Saved data entries:
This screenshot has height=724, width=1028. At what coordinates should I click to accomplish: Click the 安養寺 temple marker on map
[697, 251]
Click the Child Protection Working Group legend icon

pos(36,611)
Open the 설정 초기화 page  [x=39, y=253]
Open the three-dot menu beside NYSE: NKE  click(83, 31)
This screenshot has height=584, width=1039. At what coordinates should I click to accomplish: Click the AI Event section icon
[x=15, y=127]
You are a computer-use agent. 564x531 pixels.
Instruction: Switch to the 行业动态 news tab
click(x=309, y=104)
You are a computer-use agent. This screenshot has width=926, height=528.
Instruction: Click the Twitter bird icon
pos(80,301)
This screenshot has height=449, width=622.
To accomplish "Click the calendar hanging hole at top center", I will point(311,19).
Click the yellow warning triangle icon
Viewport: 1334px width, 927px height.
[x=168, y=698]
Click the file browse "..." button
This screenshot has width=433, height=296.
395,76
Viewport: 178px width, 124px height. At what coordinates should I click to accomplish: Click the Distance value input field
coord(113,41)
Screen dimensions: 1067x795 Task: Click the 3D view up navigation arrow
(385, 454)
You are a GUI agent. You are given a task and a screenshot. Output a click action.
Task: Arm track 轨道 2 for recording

• [Work instructions]: All lines in the records that contain "computer" are to be copied and returned.

• [Solution below]:
You are a computer-use agent. 564x531 pixels.
You are a computer-use agent. This screenshot has width=926, height=528.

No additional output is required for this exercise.